Keep your eyes, ears, and mind open and you may be surprised to identify a trend every time your dog scratches the carpet.
If they have pent-up energy, the obvious solution is to give them more exercise. Long walks are good but running is better.
And trips to the dog park do double duty by both exercising their bodies with all that play as well as their minds with all that socializing.
A dog who is exhausted at the end of the day is much less likely to scratch your carpet.
Upgrade their bedding
Since your dog may be scratching the carpet to make themselves more comfortable, consider upgrading their bedding to something that better meets their needs.
If they seem cold, pick up an extra snuggly bed like this one that will help to trap heat.

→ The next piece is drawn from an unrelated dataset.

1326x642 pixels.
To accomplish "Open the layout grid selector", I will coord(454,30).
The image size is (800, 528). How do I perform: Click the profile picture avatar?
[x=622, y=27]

If they seem hot, try picking up an elevated dog bed like this one that should help them beat the heat and stay off the ground. No more scratching at the carpet if they aren’t sleeping on the carpet, right?
Toys and distractions
There are so many different things you can do to distract your dog from digging. We actually wrote an entire article on toys for dogs that like to dig that would be great for any carpet scratchers!
Check it out here!
Help Calm them down
Anxiety isn’t something you’re going to find a quick fix for, so it’s best to tackle anxiety in a lot of different ways while you patiently wait for results.
Pet parents have reported a lot of success with thunder jackets when their dogs are reactive to sounds like thunderstorms or fireworks.
Making sure that your dog has a quiet space to go to in your house is always good too. Leave a door open to a dark room so they can have some time to themselves if they need it.
Crate training may seem counterintuitive, but once a dog learns to love their crate it can be a tremendous source of comfort for them during stressful times.
Finally, making a point to socialize them early (which can prevent problems with other dogs in the future) and often can help with separation anxiety that may be causing them to scratch the carpet.
Ignoring the behavior is helpful in a few ways.
First, if you are accidentally reinforcing the behavior, ignoring the behavior may actually just make it go away on its own. Wouldn’t that be nice?
Second, ignoring the behavior may just be the right move here. It’s a natural instinct for your dog and as long as they are not sick, suffering, or destroying your carpet, what really is the harm in letting them scratch at it from time to time?
As with many canine behaviors, things aren’t always what they seem!
But when you dig in deep, scratching the carpet starts to make a lot more sense- especially if it’s in conjunction with other behaviors like chewing the door frame.
What do you think? What explanation best explains your dogs carpet or rug scratching habit?